To demonstrate the choice methods, we begin with the Sydney Transportation study. Commuters can choose to go into city either by car or by train. The response in binary so we can choose the logistic regression model. In this study we know the time and cost of travel by car and by train. These are the explanatory varibales in this case. We use the linear combinations of four explanatory varibales(car time, car cost, Train time, train cost) to predict the consumer choice.
# Predicting Commuter Transportation Choices (R)
library(lattice) # multivariate data visualization
names(sydney) <- c("Car_Time", "Car_Cost", "Train_Time", "Train_Cost", "Choice")
plotting_data_frame <- sydney[, 1:4]
Scatter plot matrix with simple linear regression. Models and lowess smooth fits for variable pairs
pairs(plotting_data_frame,
panel = function(x, y) {
points(x, y, cex = 0.5)
abline(lm(y ~ x), lty = "solid", col = "red")
lines(lowess(x, y))
}
)
sydney_cormat <-
cor(sydney[, c("Car_Time", "Car_Cost", "Train_Time", "Train_Cost")])
correlation_heat_map(sydney_cormat)
# specify and fit logistic regression model
sydney_model <- {Choice ~ Car_Time + Car_Cost + Train_Time + Train_Cost}
sydney_fit <- glm(sydney_model, family=binomial, data=sydney)

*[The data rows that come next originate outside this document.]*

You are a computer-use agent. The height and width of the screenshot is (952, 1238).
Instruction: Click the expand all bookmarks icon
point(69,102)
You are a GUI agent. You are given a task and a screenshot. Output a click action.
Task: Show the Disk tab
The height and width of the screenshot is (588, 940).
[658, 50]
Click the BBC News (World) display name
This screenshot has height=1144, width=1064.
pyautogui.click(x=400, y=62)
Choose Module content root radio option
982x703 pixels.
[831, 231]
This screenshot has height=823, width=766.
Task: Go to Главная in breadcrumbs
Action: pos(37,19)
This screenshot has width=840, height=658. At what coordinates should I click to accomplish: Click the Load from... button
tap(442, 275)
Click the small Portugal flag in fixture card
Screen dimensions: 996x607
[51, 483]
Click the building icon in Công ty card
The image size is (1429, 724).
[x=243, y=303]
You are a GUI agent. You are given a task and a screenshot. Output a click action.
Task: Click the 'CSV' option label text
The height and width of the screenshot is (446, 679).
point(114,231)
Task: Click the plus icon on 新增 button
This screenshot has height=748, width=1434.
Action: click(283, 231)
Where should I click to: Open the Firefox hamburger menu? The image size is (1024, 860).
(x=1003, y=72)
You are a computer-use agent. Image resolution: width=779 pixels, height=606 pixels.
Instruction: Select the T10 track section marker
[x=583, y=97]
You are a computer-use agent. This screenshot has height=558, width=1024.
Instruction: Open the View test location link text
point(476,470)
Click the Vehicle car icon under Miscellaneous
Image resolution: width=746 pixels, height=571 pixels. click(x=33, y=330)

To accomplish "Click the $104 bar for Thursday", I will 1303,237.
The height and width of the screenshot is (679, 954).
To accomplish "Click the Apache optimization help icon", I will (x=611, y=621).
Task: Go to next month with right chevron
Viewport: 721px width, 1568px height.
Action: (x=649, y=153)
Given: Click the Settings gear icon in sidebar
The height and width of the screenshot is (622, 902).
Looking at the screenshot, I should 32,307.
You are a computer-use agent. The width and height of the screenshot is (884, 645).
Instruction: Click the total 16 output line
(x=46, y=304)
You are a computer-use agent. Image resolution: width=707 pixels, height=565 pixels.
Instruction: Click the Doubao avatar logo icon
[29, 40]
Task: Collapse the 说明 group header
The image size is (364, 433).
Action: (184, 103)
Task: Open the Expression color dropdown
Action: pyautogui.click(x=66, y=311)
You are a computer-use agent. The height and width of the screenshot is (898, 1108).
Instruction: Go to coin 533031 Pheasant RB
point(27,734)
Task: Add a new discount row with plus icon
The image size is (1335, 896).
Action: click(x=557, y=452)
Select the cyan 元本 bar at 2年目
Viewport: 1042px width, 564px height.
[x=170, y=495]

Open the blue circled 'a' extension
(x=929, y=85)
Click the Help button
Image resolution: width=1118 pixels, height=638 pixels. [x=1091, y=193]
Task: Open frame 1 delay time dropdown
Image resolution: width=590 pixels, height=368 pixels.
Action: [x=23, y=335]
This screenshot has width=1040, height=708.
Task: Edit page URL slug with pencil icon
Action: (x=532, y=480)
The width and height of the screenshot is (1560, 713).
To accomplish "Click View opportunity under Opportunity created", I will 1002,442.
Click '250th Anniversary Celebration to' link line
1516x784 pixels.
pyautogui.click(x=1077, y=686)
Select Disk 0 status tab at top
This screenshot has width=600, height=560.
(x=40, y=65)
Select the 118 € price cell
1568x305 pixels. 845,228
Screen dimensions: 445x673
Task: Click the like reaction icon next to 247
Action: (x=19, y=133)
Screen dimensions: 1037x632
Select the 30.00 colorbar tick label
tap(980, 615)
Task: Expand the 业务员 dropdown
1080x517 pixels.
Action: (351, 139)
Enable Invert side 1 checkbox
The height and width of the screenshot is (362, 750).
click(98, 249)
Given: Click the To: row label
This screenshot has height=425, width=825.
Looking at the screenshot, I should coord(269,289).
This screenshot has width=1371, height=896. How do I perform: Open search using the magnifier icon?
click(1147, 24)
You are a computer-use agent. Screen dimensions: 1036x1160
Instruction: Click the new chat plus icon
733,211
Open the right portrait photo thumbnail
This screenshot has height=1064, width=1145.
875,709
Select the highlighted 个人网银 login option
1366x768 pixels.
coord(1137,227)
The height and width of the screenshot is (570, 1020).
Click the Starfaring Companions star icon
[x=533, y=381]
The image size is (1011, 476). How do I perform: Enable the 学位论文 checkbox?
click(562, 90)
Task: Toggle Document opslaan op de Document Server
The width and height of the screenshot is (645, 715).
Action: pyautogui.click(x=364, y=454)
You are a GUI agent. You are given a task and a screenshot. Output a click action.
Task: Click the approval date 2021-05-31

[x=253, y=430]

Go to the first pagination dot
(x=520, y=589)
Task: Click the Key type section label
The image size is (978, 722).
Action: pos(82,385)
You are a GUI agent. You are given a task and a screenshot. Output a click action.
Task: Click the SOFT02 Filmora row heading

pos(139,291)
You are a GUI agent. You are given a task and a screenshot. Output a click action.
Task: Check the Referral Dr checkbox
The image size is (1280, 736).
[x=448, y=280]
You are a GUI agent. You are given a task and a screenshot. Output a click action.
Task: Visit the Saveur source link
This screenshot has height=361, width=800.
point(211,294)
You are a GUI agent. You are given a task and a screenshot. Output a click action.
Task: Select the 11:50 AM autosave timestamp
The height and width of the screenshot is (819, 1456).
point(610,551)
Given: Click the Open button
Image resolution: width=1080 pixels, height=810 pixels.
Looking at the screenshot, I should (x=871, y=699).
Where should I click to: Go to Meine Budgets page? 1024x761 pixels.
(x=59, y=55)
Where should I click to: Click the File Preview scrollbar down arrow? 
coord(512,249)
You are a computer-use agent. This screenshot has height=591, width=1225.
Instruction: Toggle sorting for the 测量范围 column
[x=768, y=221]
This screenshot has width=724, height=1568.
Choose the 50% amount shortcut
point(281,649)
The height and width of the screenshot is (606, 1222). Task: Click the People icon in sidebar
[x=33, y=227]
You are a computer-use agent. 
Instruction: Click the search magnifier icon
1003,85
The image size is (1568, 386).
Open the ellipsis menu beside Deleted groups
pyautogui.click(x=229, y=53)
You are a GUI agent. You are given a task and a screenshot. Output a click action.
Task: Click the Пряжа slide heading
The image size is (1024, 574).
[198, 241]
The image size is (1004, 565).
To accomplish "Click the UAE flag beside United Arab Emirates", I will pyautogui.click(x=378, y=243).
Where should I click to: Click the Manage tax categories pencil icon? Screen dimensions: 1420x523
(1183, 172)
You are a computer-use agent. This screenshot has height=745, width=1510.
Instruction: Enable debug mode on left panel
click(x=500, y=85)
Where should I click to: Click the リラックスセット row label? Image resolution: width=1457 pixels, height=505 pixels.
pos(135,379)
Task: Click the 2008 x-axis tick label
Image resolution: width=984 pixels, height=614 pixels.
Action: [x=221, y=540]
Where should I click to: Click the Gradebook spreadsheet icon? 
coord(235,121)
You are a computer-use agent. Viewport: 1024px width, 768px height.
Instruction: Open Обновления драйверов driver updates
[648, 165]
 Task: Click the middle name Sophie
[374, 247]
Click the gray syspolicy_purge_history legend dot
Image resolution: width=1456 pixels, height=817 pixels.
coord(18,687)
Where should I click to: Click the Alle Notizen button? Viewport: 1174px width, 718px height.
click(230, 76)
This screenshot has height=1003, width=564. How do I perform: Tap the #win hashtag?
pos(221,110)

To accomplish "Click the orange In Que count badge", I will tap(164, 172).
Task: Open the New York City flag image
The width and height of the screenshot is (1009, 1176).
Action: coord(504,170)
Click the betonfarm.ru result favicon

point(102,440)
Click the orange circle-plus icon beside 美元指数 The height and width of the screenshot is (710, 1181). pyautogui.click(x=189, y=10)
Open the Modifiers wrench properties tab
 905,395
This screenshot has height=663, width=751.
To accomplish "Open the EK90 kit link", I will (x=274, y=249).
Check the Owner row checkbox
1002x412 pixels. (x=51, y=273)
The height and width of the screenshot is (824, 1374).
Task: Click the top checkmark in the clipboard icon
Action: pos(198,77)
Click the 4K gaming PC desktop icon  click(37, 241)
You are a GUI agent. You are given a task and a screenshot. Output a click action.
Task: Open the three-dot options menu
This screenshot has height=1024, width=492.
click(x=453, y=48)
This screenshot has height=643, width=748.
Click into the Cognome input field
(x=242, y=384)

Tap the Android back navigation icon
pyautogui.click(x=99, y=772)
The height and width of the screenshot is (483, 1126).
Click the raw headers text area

print(summary(sydney_fit))
##
## Call:
## glm(formula = sydney_model, family = binomial, data = sydney)
##
## Deviance Residuals:
## Min 1Q Median 3Q Max
## -2.1291 -0.6151 -0.1621 0.6166 2.8337
##
## Coefficients:
## Estimate Std. Error z value Pr(>|z|)
## (Intercept) -1.444027 0.584971 -2.469 0.0136 *
## Car_Time 0.056507 0.010911 5.179 2.23e-07 ***
## Car_Cost 0.029842 0.006968 4.283 1.84e-05 ***
## Train_Time 0.014918 0.009482 1.573 0.1156
## Train_Cost -0.111293 0.016521 -6.737 1.62e-11 ***
## ---
## Signif. codes: 0 '***' 0.001 '**' 0.01 '*' 0.05 '.' 0.1 ' ' 1
##
## (Dispersion parameter for binomial family taken to be 1)
##
## Null deviance: 458.36 on 332 degrees of freedom
## Residual deviance: 272.63 on 328 degrees of freedom
## AIC: 282.63
##
## Number of Fisher Scoring iterations: 5
print(anova(sydney_fit, test="Chisq"))
## Analysis of Deviance Table
##
## Model: binomial, link: logit
##
## Response: Choice
##
## Terms added sequentially (first to last)
##
##
## Df Deviance Resid. Df Resid. Dev Pr(>Chi)
## NULL 332 458.36
## Car_Time 1 90.402 331 367.96 < 2.2e-16 ***
## Car_Cost 1 22.822 330 345.14 1.778e-06 ***
## Train_Time 1 7.563 329 337.57 0.005956 **
## Train_Cost 1 64.938 328 272.63 7.727e-16 ***
## ---
## Signif. codes: 0 '***' 0.001 '**' 0.01 '*' 0.05 '.' 0.1 ' ' 1
# compute predicted probability of taking the train
sydney$Predict_Prob_TRAIN <- predict.glm(sydney_fit, type = "response")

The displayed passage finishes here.